Required work >> Rewrite the stretch of the listing from the line containing "Click the local" through the end, swapping every "icon" for "symbol" and leaving everything else unchanged.

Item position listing
━━━━━━━━━━━━━━━━━━━━
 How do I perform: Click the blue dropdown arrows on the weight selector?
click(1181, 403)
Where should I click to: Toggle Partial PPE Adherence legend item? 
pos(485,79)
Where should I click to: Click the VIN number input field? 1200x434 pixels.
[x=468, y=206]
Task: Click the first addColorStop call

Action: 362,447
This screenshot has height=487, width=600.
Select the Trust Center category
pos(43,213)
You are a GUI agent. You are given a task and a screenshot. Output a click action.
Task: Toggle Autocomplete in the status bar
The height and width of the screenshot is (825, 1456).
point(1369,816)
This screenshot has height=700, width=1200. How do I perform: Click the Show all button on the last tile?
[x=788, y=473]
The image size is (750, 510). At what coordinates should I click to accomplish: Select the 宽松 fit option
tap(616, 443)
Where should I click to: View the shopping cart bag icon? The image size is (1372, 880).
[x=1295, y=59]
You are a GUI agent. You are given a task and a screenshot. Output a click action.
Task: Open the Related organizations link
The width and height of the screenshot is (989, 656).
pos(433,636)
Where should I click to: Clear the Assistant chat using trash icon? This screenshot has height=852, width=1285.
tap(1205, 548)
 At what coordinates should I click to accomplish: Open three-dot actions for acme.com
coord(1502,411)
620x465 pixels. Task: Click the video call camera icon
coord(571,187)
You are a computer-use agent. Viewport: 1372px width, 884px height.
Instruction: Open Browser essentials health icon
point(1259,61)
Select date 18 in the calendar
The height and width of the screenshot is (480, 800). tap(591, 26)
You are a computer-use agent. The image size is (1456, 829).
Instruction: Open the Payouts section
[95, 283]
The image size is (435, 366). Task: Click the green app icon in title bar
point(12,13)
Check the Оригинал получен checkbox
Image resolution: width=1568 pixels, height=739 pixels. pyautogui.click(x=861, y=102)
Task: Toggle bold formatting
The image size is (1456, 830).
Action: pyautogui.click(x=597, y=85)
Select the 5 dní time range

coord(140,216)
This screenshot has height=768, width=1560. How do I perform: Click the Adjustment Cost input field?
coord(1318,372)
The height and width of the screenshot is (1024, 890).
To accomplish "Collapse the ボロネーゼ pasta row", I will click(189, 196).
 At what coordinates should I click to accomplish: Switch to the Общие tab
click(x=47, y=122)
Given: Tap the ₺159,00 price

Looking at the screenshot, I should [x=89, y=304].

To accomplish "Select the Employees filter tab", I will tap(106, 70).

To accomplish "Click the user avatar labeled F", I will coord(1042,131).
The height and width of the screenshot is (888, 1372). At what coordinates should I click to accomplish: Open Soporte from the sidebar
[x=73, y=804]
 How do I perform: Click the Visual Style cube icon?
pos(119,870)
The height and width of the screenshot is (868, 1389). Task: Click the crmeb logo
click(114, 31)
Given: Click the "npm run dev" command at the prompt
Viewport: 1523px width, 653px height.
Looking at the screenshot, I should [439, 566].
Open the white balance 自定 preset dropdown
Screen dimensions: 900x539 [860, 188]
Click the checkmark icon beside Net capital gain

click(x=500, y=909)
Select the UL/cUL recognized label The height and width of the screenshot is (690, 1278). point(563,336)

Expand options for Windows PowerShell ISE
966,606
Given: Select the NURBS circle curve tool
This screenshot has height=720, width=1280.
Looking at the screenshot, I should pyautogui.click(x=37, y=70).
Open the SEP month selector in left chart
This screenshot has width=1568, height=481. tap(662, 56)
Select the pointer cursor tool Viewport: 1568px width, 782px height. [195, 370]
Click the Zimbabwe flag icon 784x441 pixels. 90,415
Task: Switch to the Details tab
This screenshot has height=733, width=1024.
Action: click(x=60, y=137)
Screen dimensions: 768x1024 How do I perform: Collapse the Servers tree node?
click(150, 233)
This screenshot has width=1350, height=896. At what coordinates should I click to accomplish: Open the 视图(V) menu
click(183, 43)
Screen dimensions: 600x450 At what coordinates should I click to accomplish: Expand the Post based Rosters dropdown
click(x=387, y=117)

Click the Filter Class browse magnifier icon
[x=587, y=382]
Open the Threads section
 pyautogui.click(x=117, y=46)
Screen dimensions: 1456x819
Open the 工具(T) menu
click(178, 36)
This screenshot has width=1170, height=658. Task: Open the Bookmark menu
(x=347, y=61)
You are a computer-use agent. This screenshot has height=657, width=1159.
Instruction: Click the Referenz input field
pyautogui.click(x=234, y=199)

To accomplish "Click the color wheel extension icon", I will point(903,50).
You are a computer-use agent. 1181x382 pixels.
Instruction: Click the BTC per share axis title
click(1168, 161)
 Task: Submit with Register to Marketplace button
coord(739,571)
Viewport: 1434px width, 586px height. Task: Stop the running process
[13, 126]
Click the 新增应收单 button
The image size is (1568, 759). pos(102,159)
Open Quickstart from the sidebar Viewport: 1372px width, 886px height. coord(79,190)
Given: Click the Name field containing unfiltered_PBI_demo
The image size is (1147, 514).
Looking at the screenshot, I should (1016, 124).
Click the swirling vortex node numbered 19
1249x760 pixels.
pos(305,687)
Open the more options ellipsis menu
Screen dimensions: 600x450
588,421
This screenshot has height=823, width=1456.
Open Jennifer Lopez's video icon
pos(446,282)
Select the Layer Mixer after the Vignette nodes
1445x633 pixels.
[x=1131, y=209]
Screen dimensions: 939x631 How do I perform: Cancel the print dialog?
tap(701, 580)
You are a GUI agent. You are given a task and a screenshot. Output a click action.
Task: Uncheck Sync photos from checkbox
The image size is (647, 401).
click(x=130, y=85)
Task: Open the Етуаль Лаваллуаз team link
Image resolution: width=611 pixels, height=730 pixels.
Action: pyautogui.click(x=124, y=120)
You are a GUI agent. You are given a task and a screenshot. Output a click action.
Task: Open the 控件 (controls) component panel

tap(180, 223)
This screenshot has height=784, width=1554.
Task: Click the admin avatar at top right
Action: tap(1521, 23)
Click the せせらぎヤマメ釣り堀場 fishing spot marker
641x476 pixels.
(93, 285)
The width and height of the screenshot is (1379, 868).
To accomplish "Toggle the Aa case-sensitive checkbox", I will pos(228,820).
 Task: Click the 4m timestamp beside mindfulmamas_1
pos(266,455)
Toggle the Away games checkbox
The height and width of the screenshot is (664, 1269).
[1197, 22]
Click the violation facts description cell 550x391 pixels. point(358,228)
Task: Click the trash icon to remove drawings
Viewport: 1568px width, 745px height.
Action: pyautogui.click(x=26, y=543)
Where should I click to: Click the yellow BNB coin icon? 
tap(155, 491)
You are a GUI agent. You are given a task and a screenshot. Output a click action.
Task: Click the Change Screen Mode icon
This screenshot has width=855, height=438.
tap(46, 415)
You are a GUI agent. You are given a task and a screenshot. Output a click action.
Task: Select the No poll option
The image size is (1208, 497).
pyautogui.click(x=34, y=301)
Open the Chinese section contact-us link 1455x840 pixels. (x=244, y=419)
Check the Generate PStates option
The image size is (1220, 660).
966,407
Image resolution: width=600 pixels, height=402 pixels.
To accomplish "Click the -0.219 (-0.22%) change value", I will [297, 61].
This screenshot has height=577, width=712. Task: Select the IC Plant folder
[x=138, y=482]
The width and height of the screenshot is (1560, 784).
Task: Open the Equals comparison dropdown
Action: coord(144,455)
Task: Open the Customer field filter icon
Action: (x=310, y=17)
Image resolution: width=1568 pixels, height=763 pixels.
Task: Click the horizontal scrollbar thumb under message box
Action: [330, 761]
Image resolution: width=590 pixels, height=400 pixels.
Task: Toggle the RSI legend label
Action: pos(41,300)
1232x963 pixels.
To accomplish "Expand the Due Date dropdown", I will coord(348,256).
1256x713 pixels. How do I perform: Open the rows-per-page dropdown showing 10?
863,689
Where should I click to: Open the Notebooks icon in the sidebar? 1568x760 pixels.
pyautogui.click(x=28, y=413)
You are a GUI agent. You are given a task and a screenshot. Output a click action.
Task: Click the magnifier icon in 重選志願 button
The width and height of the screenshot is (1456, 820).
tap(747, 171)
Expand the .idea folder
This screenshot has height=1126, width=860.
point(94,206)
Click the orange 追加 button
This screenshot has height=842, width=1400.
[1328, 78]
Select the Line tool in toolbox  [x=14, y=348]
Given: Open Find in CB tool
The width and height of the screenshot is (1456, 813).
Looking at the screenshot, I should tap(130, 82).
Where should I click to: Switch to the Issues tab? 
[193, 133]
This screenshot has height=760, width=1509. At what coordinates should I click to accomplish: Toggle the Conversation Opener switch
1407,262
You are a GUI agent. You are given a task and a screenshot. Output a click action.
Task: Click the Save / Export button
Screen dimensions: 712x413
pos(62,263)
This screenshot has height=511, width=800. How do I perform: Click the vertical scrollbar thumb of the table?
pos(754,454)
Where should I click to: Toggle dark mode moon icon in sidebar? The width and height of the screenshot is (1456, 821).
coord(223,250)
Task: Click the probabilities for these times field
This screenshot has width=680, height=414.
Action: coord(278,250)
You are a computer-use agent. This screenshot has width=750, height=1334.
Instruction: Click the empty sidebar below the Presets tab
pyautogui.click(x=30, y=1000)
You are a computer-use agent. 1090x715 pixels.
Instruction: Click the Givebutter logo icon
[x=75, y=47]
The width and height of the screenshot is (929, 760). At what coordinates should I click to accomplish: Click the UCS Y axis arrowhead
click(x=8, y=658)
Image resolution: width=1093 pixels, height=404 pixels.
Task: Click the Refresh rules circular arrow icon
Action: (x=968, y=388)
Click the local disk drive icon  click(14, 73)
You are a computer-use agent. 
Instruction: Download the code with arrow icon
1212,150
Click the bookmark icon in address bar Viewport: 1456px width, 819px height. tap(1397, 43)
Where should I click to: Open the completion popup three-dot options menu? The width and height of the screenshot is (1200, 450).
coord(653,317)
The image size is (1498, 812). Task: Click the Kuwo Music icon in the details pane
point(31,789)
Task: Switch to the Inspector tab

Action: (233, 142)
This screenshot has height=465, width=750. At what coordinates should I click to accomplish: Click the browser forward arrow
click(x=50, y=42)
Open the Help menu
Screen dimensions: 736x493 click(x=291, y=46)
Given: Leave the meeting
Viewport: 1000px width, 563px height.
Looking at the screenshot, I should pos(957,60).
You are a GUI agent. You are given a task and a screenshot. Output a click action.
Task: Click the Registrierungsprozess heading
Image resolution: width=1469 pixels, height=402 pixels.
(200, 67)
━━━━━━━━━━━━━━━━━━━━
Expected answer >>
Click the local disk drive symbol  click(14, 73)
You are a computer-use agent. 
Instruction: Download the code with arrow symbol
1212,150
Click the bookmark symbol in address bar Viewport: 1456px width, 819px height. tap(1397, 43)
Where should I click to: Open the completion popup three-dot options menu? The width and height of the screenshot is (1200, 450).
coord(653,317)
The image size is (1498, 812). Task: Click the Kuwo Music symbol in the details pane
point(31,789)
Task: Switch to the Inspector tab

Action: (233, 142)
This screenshot has height=465, width=750. At what coordinates should I click to accomplish: Click the browser forward arrow
click(x=50, y=42)
Open the Help menu
Screen dimensions: 736x493 click(x=291, y=46)
Given: Leave the meeting
Viewport: 1000px width, 563px height.
Looking at the screenshot, I should pos(957,60).
You are a GUI agent. You are given a task and a screenshot. Output a click action.
Task: Click the Registrierungsprozess heading
Image resolution: width=1469 pixels, height=402 pixels.
(200, 67)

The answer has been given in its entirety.